L'armée et l'enseignement demeurent les plus gros employeurs des chômeurs maliens. Depuis plusieurs années des milliers de diplômés du DEF battent le pavé, les années universitaires sont tronquées, des bacheliers ignorants crient leur triomphe et les enseignants crient à la honteuse discrimination dans l'octroi de primes faramineuses à d'autres fonctionnaires. Malgré le libéralisme sauvage, des monopoles d'importation de sucre et de riz sont accordés à certains commerçants. L’initiative riz a englouti en vain des milliards et des Maliens ont encore faim. Tout récemment, l'imposition de l'Assurance maladie obligatoire(AMO) fait grincer des dents chez beaucoup de salariés ! Les retenues sur les salaires ont commencé en octobre dernier et c'est maintenant qu'il est demandé des dossiers aux agents. Que cache cette précipitation à mettre la charrue avant les bœufs?

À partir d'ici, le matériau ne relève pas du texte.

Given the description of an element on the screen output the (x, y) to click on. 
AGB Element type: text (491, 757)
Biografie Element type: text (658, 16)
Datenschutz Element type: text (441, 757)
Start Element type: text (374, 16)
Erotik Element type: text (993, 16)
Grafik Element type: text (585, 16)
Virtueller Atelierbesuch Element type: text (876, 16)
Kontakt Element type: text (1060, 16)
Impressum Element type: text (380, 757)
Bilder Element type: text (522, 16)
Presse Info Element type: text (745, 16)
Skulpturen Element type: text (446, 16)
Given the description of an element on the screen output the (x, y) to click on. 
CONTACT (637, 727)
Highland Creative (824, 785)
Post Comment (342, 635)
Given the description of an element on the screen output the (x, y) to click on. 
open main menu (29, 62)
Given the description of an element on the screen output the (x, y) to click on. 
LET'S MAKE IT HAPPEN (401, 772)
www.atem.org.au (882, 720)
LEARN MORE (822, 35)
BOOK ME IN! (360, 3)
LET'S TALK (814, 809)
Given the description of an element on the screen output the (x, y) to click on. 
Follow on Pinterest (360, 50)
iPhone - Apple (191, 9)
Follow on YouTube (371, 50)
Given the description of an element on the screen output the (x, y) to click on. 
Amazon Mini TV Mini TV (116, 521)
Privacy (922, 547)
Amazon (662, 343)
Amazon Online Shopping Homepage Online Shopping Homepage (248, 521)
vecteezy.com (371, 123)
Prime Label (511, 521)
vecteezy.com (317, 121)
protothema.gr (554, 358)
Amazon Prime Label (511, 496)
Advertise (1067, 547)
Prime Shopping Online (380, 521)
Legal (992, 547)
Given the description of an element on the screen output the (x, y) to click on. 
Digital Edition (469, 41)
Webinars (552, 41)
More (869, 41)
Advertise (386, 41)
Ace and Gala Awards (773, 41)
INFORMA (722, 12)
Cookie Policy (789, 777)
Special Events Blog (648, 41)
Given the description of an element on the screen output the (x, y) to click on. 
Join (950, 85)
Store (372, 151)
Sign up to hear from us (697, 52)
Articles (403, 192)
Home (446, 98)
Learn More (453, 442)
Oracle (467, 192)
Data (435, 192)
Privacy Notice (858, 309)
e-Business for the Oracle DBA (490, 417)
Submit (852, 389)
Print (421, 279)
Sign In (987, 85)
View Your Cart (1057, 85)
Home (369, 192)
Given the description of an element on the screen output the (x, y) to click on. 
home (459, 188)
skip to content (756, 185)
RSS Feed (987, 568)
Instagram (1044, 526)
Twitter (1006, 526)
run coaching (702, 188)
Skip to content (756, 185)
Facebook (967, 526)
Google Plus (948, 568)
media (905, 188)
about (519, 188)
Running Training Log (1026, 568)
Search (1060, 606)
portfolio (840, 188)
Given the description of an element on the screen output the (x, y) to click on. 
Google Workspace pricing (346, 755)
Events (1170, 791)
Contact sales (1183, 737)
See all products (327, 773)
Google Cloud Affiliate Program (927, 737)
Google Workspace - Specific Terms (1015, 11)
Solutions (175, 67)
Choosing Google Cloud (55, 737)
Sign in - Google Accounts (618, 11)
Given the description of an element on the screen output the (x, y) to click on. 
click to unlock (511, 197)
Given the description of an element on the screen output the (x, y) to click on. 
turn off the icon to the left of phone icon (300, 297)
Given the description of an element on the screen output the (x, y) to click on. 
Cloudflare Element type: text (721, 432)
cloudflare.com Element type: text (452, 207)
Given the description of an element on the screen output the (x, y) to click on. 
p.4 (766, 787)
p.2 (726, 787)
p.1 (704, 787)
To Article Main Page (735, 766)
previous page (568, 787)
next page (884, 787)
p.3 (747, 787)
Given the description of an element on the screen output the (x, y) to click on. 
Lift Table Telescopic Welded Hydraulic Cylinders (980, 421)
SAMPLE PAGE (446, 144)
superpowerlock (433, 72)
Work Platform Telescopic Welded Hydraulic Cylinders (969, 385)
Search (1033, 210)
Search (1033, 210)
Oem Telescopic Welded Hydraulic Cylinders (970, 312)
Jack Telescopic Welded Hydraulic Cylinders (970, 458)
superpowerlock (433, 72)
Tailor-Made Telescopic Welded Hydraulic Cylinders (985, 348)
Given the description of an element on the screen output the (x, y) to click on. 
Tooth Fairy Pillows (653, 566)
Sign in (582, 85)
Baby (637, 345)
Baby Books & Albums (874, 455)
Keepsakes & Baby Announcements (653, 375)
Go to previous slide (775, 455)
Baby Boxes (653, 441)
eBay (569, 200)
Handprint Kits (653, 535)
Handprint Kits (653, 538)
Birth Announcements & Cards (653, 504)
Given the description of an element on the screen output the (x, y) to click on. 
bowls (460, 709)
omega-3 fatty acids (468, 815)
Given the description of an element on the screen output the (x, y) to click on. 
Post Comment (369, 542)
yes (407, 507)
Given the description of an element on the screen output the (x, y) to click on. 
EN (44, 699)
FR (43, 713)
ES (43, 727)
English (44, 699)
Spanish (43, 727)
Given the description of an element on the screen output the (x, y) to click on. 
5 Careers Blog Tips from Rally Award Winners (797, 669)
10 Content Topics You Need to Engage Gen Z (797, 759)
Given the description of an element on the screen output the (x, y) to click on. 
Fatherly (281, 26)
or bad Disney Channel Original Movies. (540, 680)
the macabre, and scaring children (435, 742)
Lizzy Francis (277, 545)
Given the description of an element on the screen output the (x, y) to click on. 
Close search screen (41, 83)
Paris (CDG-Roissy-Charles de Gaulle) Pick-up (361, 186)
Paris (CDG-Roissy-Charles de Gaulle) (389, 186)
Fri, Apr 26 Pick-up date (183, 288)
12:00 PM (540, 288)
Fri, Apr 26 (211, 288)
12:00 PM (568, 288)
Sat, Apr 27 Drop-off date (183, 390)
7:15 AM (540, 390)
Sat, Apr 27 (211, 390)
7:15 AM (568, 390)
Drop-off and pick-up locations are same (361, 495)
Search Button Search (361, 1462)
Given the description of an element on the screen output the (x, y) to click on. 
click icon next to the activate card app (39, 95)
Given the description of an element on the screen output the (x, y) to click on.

Il semblerait que des émissions radiotélévisées sur l'AMO aient seulement commencé après le communiqué de presse de la CPM (Coalition Patriotique pour le Mali) du Professeur Dialla Konaté sur la question.
Le Mali est un pays d'Hommes qui a toujours paré à toutes les situations difficiles. Qui connaissait Oumar Mariko avant la naissance de l'AEEM en octobre 1990? Combien de gens connaissaient ATT avant le 26mars 1991? Soumana Sacko avant d’être ministre des finances en février 1987? Combien de Maliens connaissaient Ibrahim Boubacar Keita avant d'être président de l'Adema et Premier ministre en 1994?
Il est assez précoce de vouloir soustraire le Mali de la tempête qui souffle sur les pouvoirs arabes vieux de plusieurs années. La meilleure intelligence consistera à la devancer en amorçant de vrais changements attendus depuis mars 1991.